▶ _The problem_:
Identify every line of the records below that contains the string "Pristine", and copy each such line. Case counts.

Word and element pointing entries:
------------------------------------------------------------
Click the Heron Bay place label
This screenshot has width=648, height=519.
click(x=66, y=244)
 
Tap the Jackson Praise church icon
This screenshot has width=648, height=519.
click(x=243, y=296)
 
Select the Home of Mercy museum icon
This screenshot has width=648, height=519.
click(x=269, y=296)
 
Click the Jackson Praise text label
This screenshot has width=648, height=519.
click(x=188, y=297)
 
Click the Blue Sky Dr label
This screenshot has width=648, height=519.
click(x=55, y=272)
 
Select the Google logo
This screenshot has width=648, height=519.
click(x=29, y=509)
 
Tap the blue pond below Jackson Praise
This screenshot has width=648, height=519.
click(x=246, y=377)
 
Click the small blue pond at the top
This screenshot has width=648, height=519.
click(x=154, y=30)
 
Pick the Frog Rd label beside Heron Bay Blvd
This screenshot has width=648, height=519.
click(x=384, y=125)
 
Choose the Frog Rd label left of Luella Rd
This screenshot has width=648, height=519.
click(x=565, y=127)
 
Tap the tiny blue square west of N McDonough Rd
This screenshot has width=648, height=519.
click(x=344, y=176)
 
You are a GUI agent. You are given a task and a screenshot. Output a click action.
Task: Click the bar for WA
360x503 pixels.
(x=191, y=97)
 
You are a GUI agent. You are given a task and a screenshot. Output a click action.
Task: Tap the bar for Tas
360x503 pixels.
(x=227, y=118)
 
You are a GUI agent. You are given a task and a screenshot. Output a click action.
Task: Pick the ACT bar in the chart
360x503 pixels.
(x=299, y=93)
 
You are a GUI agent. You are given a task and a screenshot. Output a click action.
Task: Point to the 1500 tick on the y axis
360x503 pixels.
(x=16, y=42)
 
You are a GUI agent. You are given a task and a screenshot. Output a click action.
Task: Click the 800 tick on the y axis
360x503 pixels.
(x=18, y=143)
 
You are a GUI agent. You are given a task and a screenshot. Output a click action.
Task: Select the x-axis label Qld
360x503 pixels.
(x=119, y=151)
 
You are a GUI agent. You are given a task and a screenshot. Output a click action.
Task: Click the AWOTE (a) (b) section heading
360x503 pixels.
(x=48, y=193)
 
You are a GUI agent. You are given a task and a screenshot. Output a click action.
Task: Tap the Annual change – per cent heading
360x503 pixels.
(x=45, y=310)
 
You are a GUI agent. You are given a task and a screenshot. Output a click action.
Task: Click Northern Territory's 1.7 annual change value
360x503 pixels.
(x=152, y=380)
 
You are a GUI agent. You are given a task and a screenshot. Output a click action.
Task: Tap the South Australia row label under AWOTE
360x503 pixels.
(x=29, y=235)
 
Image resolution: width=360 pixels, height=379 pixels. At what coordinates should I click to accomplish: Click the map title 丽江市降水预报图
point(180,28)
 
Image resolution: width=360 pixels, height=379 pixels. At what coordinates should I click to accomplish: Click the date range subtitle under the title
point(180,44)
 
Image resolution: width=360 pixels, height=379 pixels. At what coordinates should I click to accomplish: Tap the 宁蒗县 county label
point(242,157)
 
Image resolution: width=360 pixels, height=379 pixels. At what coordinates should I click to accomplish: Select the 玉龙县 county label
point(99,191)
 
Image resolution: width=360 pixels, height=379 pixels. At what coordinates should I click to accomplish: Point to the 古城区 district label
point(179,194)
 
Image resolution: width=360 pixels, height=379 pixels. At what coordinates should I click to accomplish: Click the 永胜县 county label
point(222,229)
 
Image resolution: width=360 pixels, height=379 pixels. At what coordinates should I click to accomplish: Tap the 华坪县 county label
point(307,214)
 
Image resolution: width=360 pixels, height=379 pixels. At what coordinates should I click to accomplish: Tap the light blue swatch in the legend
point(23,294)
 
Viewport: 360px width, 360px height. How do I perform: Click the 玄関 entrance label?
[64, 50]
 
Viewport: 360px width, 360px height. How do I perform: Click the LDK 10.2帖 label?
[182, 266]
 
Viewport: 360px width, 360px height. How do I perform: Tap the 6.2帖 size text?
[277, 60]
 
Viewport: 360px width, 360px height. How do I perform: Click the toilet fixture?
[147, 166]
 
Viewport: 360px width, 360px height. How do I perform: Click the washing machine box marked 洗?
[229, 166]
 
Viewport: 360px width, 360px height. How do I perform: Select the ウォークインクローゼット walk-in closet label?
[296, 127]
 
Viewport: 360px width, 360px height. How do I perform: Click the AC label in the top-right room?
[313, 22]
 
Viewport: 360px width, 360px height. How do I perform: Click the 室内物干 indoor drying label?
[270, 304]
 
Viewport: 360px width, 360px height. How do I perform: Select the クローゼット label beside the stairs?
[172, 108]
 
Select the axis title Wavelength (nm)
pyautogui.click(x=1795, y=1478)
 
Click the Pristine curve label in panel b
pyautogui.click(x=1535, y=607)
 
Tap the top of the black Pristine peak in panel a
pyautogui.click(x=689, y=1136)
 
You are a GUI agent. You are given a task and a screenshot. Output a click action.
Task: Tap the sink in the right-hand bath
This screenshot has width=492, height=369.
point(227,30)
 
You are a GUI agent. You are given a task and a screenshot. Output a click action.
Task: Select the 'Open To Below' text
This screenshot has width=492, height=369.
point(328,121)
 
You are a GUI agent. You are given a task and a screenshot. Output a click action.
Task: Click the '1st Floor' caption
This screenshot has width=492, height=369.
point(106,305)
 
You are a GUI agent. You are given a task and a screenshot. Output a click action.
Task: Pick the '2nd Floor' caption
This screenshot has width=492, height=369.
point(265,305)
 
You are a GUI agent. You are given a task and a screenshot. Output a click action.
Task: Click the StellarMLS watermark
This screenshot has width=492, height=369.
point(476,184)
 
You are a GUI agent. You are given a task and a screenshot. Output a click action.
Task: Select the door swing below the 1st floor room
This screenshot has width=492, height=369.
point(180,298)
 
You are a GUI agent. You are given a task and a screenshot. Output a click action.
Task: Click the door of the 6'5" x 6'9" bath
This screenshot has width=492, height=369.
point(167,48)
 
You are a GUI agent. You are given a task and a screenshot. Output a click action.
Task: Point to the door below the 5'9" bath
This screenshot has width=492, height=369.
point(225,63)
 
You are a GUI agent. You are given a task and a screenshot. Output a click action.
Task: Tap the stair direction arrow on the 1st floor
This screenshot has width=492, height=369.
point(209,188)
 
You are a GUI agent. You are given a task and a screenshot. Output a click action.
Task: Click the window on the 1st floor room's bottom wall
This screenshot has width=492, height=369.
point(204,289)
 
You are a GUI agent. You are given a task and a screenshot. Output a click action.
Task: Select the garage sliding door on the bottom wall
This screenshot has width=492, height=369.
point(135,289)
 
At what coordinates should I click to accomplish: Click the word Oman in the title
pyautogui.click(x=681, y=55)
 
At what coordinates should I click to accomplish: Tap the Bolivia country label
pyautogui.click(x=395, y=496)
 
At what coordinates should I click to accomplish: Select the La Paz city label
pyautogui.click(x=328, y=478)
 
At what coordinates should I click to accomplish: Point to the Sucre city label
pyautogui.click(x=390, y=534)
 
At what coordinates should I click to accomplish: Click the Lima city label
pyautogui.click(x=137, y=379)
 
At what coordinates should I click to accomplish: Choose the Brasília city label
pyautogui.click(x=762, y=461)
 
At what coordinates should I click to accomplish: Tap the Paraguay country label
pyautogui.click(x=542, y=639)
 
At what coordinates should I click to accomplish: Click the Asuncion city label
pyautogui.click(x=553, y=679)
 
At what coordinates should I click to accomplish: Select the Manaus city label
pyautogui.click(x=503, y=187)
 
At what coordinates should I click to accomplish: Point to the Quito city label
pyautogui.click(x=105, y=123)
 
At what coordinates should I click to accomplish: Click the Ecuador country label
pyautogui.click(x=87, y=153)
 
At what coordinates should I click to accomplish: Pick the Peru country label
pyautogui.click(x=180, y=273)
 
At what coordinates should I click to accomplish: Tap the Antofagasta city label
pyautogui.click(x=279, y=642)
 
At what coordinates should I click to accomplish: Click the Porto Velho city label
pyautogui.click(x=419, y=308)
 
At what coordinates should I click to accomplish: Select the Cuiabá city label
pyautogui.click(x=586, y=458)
------------------------------------------------------------
▶ _Written solution_:
Click the Pristine curve label in panel b
Tap the top of the black Pristine peak in panel a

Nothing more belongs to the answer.